Black-legged Kittiwake

Time: 0754 AKST
Latitude: 58°31N
Wind: 13-20 knots (approx. 14.96 – 23.02 mph)
Direction: 239° (SW)
Sea Temperature: 8.28°C (approx. 46.9°F)
Air Temperature: 8.03°C (approx. 46.5°F)
Barometric Pressure (mb): 1017
Wave Height: 4 feet
Sea Swells: 6 feet
Combined Wave Height: 10 – 12 feet

Scientific Log 

This afternoon, we conducted a test with a drogue which is like a large sea anchor. Sea anchors allow a boat that is simply sitting in the water to not drift so far with the waves. This drogue will stabilize the camera of an experimental trawl net device, called a Cam-Trawl, and prevent it from fluttering when it is photographing the fish. The Cam-Trawl was designed by Kresimir Williams. Currently the objective of this new device is to observe the fish we see in the backscatter which are the animals we can see in the echosounder

(See Figure 1).

Figure 1: Image of the echo sounder in the acoustics lab. The image on the top in the blue is representing a swarm of jellyfish. Jellyfish tend to be best seen using the 18 kHz transducer.

In short, the ship’s hull has transducers that send pings of sound energy down through the ocean and when they hit some object, such as the bottom of the ocean or a fish, some of the energy in the sound ping is returned to the ship and received by our echo sounding system in the acoustics lab of the ship.

When we locate a group of fish we want to study with the echo sounder, we have two primary methods of collecting data from the fish. The device we use the most is the AWT(Aleutian Wing Trawl) net and the other is an 83-112 bottom trawl net. The AWT is used for catching fish located at midwater depths and the other, as stated in the name, trawls the sea floor. To imagine the shape of these devices in the water, imagine a large funnel with a catch sack on the end. The beginning portion of these nets, nearest to the boat, has large meshes and its primary function is to funnel the fish toward the catch sack. As fish move farther down the net, the meshes get smaller until they reach the catch sack, which we call the codend, and once in there, the fish cannot escape. We then pull them to the surface and begin collecting data, such as size and species. The largest drawback to these methods is that the fish caught in the net will most likely die. To understand why, think of a diver in the deep ocean. If the diver comes up too fast, the body cannot adjust to the pressure fast enough as air expands, potentially causing lungs to rupture. For the fish, bringing them up too quickly causes their swim bladders to rupture. Rockfish tend to have their stomachs inverted out of their mouth. While killing the fish for research is unfortunate, it is one of the few ways we can learn about their patterns of behavior, health, and diversity.

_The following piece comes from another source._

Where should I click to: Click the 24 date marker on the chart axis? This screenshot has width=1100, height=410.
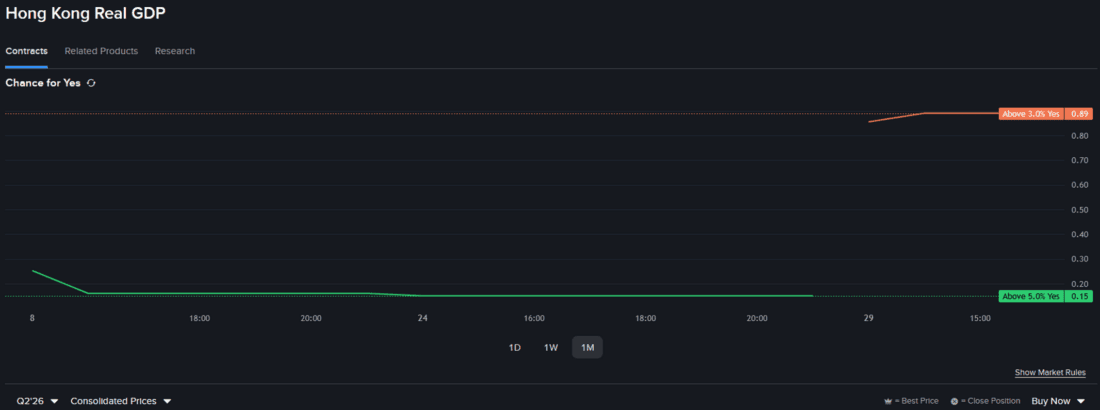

Chris Wilson in the process of attaching buoys to stabilize the Cam-Trawl

The Cam-Trawl is an innovative experimental design that may help reduce the killing of fish and allow us to collect data from endangered or nearly extinct fish species. For example, many Rockfish species off the west coasts of California, Washington and Oregon are endangered and as a result, we do not want to catch them in our nets because we would most likely kill them. The Cam-Trawl would remedy that and would allow us to receive continuous data at each depth along its path. The other trawls catch all the fish in their path which means the collection of fish is mixed and we cannot tell the depth at which they were originally swimming or which species was at what depth. To picture how the Cam-Trawl works underwater, imagine a funnel again, except this time, there is no codend attached. At the end of the funnel, the stereocamera is positioned to photograph the fish that pass through the funnel. The resolution of the fish photos is much more advanced than what we have ever had before. This sampling technique is supposed to give us a better resolution of what we are able to “see” using acoustics (echo sounder) than the traditional midwater (AWT) and bottom trawls (83-112).

Personal Log:

Sleeping at sea was a new experience for me. The seas were only four to eight feet high which are marginal compared to the conditions this ship experiences in the winter months. Overall, I enjoyed being rocked to sleep but my 0330h alarm was not as pleasant. My room is located four flights of stairs below the bridge deck and I’ve been told it is one of the better places to be because the rocking of the boat is not as intense. The rooms are pretty cozy as space is limited but there is room for a desk, two closets and a bathroom (called a head on a ship) that reminds me of the sizes found in European hotels. I have the top bunk and each has a curtain that wraps around the entire bed so that if your roommate has a different shift than you, the light to the main room won’t be a disturbance. Of course, since I have lived in Alaska for two years, I have become accustomed to sleeping in bright conditions.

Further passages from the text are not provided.